** Opening SUPPLIED MATERIAL block **

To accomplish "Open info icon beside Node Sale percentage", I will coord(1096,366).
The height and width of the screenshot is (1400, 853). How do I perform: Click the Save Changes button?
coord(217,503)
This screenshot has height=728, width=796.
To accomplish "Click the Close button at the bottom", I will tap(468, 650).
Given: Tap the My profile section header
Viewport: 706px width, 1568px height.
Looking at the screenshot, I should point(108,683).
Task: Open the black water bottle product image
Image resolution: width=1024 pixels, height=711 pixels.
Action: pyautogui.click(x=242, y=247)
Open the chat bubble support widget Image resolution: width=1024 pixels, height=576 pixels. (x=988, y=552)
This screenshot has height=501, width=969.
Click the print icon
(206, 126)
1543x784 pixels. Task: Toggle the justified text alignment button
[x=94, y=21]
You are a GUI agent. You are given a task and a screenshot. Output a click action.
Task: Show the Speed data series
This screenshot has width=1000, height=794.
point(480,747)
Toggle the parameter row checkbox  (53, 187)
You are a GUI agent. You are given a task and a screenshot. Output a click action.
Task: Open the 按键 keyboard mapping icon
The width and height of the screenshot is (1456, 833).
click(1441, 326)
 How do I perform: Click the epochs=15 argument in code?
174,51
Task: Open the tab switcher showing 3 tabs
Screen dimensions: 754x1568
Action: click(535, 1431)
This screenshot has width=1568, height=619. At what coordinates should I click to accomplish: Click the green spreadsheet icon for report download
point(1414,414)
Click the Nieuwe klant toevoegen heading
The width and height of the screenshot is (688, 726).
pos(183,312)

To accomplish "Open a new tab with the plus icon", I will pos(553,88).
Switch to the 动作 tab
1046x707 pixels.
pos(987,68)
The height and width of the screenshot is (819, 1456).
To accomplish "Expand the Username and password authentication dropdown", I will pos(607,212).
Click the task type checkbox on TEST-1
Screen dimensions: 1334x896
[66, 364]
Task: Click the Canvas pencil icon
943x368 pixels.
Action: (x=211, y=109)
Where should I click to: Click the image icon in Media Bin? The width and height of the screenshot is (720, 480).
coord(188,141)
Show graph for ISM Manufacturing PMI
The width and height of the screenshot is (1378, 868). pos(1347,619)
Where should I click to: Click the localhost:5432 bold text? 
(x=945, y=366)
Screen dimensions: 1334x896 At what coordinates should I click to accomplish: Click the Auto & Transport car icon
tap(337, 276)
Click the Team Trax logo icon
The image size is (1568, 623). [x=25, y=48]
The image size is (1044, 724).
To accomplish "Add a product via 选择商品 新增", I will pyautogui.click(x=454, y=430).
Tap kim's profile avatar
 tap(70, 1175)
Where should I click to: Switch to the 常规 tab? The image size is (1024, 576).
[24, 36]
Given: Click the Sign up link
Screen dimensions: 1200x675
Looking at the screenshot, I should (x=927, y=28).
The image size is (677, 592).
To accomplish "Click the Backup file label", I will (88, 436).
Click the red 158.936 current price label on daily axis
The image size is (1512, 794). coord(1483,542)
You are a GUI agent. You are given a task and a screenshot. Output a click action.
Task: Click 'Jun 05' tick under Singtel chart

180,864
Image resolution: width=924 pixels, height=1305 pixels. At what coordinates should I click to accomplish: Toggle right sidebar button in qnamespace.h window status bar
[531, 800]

** Closing SUPPLIED MATERIAL block **

_ACTIVITY_. The records above must be reproduced word for word.

_ANSWER FOR THE TASK_.
To accomplish "Open info icon beside Node Sale percentage", I will coord(1096,366).
The height and width of the screenshot is (1400, 853). How do I perform: Click the Save Changes button?
coord(217,503)
This screenshot has height=728, width=796.
To accomplish "Click the Close button at the bottom", I will tap(468, 650).
Given: Tap the My profile section header
Viewport: 706px width, 1568px height.
Looking at the screenshot, I should point(108,683).
Task: Open the black water bottle product image
Image resolution: width=1024 pixels, height=711 pixels.
Action: pyautogui.click(x=242, y=247)
Open the chat bubble support widget Image resolution: width=1024 pixels, height=576 pixels. (x=988, y=552)
This screenshot has height=501, width=969.
Click the print icon
(206, 126)
1543x784 pixels. Task: Toggle the justified text alignment button
[x=94, y=21]
You are a GUI agent. You are given a task and a screenshot. Output a click action.
Task: Show the Speed data series
This screenshot has width=1000, height=794.
point(480,747)
Toggle the parameter row checkbox  (53, 187)
You are a GUI agent. You are given a task and a screenshot. Output a click action.
Task: Open the 按键 keyboard mapping icon
The width and height of the screenshot is (1456, 833).
click(1441, 326)
 How do I perform: Click the epochs=15 argument in code?
174,51
Task: Open the tab switcher showing 3 tabs
Screen dimensions: 754x1568
Action: click(535, 1431)
This screenshot has width=1568, height=619. At what coordinates should I click to accomplish: Click the green spreadsheet icon for report download
point(1414,414)
Click the Nieuwe klant toevoegen heading
The width and height of the screenshot is (688, 726).
pos(183,312)

To accomplish "Open a new tab with the plus icon", I will pos(553,88).
Switch to the 动作 tab
1046x707 pixels.
pos(987,68)
The height and width of the screenshot is (819, 1456).
To accomplish "Expand the Username and password authentication dropdown", I will pos(607,212).
Click the task type checkbox on TEST-1
Screen dimensions: 1334x896
[66, 364]
Task: Click the Canvas pencil icon
943x368 pixels.
Action: (x=211, y=109)
Where should I click to: Click the image icon in Media Bin? The width and height of the screenshot is (720, 480).
coord(188,141)
Show graph for ISM Manufacturing PMI
The width and height of the screenshot is (1378, 868). pos(1347,619)
Where should I click to: Click the localhost:5432 bold text? 
(x=945, y=366)
Screen dimensions: 1334x896 At what coordinates should I click to accomplish: Click the Auto & Transport car icon
tap(337, 276)
Click the Team Trax logo icon
The image size is (1568, 623). [x=25, y=48]
The image size is (1044, 724).
To accomplish "Add a product via 选择商品 新增", I will pyautogui.click(x=454, y=430).
Tap kim's profile avatar
 tap(70, 1175)
Where should I click to: Switch to the 常规 tab? The image size is (1024, 576).
[24, 36]
Given: Click the Sign up link
Screen dimensions: 1200x675
Looking at the screenshot, I should (x=927, y=28).
The image size is (677, 592).
To accomplish "Click the Backup file label", I will (88, 436).
Click the red 158.936 current price label on daily axis
The image size is (1512, 794). coord(1483,542)
You are a GUI agent. You are given a task and a screenshot. Output a click action.
Task: Click 'Jun 05' tick under Singtel chart

180,864
Image resolution: width=924 pixels, height=1305 pixels. At what coordinates should I click to accomplish: Toggle right sidebar button in qnamespace.h window status bar
[531, 800]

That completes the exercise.